» Brief: From the entries below, reproduce exactly the line containing "Collapse step 3", the line containing "Task: Click the IND. link for Sushil Kumar", and every line in between, with nothing added.
**** Records ****
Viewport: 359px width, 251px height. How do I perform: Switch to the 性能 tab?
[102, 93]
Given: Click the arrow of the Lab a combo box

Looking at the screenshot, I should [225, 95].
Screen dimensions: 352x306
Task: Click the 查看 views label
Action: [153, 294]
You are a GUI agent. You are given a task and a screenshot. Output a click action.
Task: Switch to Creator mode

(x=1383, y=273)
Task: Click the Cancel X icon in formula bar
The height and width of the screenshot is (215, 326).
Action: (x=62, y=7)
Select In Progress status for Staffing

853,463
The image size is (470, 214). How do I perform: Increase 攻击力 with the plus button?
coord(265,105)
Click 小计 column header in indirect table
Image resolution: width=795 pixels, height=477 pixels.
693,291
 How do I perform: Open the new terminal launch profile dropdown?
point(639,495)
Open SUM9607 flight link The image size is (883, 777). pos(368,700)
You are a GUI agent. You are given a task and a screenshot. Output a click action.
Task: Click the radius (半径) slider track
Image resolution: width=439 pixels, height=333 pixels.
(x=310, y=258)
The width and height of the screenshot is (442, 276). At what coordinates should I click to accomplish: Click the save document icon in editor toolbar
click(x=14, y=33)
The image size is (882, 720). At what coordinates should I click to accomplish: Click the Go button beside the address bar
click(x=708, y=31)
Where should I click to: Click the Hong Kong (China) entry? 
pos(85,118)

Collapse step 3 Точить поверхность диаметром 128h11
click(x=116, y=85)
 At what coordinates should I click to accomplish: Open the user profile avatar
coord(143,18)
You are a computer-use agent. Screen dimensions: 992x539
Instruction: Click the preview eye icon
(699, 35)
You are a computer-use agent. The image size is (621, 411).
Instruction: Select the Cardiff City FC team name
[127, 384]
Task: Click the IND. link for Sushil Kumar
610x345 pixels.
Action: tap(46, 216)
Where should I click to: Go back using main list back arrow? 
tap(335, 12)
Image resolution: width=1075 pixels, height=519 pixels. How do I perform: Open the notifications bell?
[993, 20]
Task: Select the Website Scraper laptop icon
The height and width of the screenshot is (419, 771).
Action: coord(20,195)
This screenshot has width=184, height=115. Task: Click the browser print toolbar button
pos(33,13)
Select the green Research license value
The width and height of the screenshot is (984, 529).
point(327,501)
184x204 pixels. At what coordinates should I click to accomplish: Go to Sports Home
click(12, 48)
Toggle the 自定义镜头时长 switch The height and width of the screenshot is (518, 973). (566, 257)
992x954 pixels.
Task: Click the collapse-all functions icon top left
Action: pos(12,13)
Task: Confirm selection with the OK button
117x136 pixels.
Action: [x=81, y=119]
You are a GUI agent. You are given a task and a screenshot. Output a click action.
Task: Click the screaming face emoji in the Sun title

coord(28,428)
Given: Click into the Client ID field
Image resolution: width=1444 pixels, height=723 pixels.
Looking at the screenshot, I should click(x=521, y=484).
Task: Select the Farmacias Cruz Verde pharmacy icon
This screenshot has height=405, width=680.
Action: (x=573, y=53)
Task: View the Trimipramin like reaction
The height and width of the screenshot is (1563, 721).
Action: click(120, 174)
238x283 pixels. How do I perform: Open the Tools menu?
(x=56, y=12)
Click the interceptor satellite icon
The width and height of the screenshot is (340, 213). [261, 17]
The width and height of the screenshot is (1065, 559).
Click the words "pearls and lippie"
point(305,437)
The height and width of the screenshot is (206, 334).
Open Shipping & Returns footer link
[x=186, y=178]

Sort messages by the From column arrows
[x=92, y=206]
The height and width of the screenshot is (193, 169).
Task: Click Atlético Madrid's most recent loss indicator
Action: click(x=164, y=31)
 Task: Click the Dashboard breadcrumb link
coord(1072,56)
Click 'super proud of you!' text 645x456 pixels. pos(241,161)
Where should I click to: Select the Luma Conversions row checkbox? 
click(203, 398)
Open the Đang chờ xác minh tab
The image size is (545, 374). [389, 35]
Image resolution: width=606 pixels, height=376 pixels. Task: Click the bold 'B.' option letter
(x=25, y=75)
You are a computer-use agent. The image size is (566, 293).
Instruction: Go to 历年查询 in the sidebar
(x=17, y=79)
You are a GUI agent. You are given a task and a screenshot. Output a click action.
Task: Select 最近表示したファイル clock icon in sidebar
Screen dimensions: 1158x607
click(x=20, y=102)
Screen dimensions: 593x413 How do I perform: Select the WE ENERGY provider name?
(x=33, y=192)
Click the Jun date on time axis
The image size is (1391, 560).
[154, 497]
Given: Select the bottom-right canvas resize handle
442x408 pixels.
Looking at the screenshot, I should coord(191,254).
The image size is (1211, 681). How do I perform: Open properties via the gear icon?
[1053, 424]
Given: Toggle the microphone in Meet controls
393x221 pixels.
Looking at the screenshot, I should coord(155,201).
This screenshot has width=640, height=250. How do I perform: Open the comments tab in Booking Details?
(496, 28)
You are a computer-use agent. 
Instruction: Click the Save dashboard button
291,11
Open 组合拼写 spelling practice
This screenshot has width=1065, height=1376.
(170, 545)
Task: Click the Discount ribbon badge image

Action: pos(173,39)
****
» Written solution:
Collapse step 3 Точить поверхность диаметром 128h11
click(x=116, y=85)
 At what coordinates should I click to accomplish: Open the user profile avatar
coord(143,18)
You are a computer-use agent. Screen dimensions: 992x539
Instruction: Click the preview eye icon
(699, 35)
You are a computer-use agent. The image size is (621, 411).
Instruction: Select the Cardiff City FC team name
[127, 384]
Task: Click the IND. link for Sushil Kumar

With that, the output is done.